What the task asks: Rewrite the material below, swapping every "icon" for "symbol" and leaving everything else unchanged.

Supplied records:
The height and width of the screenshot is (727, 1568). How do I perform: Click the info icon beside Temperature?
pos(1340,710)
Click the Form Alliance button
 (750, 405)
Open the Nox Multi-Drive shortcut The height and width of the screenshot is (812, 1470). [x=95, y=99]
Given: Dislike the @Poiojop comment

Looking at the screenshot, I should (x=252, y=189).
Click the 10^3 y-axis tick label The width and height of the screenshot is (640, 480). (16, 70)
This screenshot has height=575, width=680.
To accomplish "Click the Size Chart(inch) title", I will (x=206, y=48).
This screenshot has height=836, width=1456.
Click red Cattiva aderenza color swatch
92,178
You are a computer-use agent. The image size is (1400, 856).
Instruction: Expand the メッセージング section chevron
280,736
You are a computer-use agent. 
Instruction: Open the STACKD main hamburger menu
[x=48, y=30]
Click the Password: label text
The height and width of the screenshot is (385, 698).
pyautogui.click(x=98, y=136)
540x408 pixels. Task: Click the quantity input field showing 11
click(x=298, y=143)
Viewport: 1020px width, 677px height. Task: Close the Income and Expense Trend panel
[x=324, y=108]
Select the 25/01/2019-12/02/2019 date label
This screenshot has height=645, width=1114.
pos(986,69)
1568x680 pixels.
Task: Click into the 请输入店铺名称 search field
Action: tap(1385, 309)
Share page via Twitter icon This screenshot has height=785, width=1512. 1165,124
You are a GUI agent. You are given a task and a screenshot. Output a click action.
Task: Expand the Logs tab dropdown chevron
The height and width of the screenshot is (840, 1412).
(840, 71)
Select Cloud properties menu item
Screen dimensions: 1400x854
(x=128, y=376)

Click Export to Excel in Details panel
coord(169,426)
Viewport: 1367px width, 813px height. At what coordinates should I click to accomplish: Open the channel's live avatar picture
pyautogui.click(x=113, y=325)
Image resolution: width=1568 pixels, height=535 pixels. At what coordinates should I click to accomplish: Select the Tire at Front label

Written response:
The height and width of the screenshot is (727, 1568). How do I perform: Click the info symbol beside Temperature?
pos(1340,710)
Click the Form Alliance button
 (750, 405)
Open the Nox Multi-Drive shortcut The height and width of the screenshot is (812, 1470). [x=95, y=99]
Given: Dislike the @Poiojop comment

Looking at the screenshot, I should (x=252, y=189).
Click the 10^3 y-axis tick label The width and height of the screenshot is (640, 480). (16, 70)
This screenshot has height=575, width=680.
To accomplish "Click the Size Chart(inch) title", I will (x=206, y=48).
This screenshot has height=836, width=1456.
Click red Cattiva aderenza color swatch
92,178
You are a computer-use agent. The image size is (1400, 856).
Instruction: Expand the メッセージング section chevron
280,736
You are a computer-use agent. 
Instruction: Open the STACKD main hamburger menu
[x=48, y=30]
Click the Password: label text
The height and width of the screenshot is (385, 698).
pyautogui.click(x=98, y=136)
540x408 pixels. Task: Click the quantity input field showing 11
click(x=298, y=143)
Viewport: 1020px width, 677px height. Task: Close the Income and Expense Trend panel
[x=324, y=108]
Select the 25/01/2019-12/02/2019 date label
This screenshot has height=645, width=1114.
pos(986,69)
1568x680 pixels.
Task: Click into the 请输入店铺名称 search field
Action: tap(1385, 309)
Share page via Twitter symbol This screenshot has height=785, width=1512. 1165,124
You are a GUI agent. You are given a task and a screenshot. Output a click action.
Task: Expand the Logs tab dropdown chevron
The height and width of the screenshot is (840, 1412).
(840, 71)
Select Cloud properties menu item
Screen dimensions: 1400x854
(x=128, y=376)

Click Export to Excel in Details panel
coord(169,426)
Viewport: 1367px width, 813px height. At what coordinates should I click to accomplish: Open the channel's live avatar picture
pyautogui.click(x=113, y=325)
Image resolution: width=1568 pixels, height=535 pixels. At what coordinates should I click to accomplish: Select the Tire at Front label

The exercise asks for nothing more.